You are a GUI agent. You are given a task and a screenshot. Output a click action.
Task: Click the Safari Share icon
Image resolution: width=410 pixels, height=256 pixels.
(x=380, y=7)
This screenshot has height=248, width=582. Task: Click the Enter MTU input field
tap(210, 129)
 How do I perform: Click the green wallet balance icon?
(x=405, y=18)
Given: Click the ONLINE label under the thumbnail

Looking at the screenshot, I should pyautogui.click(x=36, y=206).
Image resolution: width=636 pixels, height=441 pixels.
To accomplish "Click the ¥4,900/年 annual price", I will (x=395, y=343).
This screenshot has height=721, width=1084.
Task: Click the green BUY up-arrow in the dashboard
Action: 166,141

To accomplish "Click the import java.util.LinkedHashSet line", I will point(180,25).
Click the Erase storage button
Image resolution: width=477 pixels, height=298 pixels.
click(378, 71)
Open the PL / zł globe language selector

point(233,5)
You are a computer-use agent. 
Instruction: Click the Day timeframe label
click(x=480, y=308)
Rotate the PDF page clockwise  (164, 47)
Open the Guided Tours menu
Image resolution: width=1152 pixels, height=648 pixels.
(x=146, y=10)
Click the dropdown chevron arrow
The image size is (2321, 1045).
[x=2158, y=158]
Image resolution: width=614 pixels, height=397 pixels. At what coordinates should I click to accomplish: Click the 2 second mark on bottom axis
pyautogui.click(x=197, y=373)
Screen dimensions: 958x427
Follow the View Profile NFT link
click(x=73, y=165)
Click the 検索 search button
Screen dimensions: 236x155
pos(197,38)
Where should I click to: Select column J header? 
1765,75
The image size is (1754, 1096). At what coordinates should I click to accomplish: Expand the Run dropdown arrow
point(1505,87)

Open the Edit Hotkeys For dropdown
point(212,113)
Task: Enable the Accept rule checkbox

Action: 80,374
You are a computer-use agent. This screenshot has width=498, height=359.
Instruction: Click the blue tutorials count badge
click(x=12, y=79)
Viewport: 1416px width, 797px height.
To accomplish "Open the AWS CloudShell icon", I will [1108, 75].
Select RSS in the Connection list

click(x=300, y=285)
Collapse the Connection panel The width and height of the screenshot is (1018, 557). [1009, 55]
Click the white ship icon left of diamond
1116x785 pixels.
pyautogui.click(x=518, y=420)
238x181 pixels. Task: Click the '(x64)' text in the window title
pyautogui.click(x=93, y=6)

TASK TO COMPLETE: Turn every line of the items above into a numbered list, dropping the blank lines.

CORRECT RESULT:
1. You are a GUI agent. You are given a task and a screenshot. Output a click action.
2. Task: Click the Safari Share icon
3. Image resolution: width=410 pixels, height=256 pixels.
4. (x=380, y=7)
5. This screenshot has height=248, width=582. Task: Click the Enter MTU input field
6. tap(210, 129)
7.  How do I perform: Click the green wallet balance icon?
8. (x=405, y=18)
9. Given: Click the ONLINE label under the thumbnail
10. Looking at the screenshot, I should pyautogui.click(x=36, y=206).
11. Image resolution: width=636 pixels, height=441 pixels.
12. To accomplish "Click the ¥4,900/年 annual price", I will (x=395, y=343).
13. This screenshot has height=721, width=1084.
14. Task: Click the green BUY up-arrow in the dashboard
15. Action: 166,141
16. To accomplish "Click the import java.util.LinkedHashSet line", I will point(180,25).
17. Click the Erase storage button
18. Image resolution: width=477 pixels, height=298 pixels.
19. click(378, 71)
20. Open the PL / zł globe language selector
21. point(233,5)
22. You are a computer-use agent. 
23. Instruction: Click the Day timeframe label
24. click(x=480, y=308)
25. Rotate the PDF page clockwise  (164, 47)
26. Open the Guided Tours menu
27. Image resolution: width=1152 pixels, height=648 pixels.
28. (x=146, y=10)
29. Click the dropdown chevron arrow
30. The image size is (2321, 1045).
31. [x=2158, y=158]
32. Image resolution: width=614 pixels, height=397 pixels. At what coordinates should I click to accomplish: Click the 2 second mark on bottom axis
33. pyautogui.click(x=197, y=373)
34. Screen dimensions: 958x427
35. Follow the View Profile NFT link
36. click(x=73, y=165)
37. Click the 検索 search button
38. Screen dimensions: 236x155
39. pos(197,38)
40. Where should I click to: Select column J header? 
41. 1765,75
42. The image size is (1754, 1096). At what coordinates should I click to accomplish: Expand the Run dropdown arrow
43. point(1505,87)
44. Open the Edit Hotkeys For dropdown
45. point(212,113)
46. Task: Enable the Accept rule checkbox
47. Action: 80,374
48. You are a computer-use agent. This screenshot has width=498, height=359.
49. Instruction: Click the blue tutorials count badge
50. click(x=12, y=79)
51. Viewport: 1416px width, 797px height.
52. To accomplish "Open the AWS CloudShell icon", I will [1108, 75].
53. Select RSS in the Connection list
54. click(x=300, y=285)
55. Collapse the Connection panel The width and height of the screenshot is (1018, 557). [1009, 55]
56. Click the white ship icon left of diamond
57. 1116x785 pixels.
58. pyautogui.click(x=518, y=420)
59. 238x181 pixels. Task: Click the '(x64)' text in the window title
60. pyautogui.click(x=93, y=6)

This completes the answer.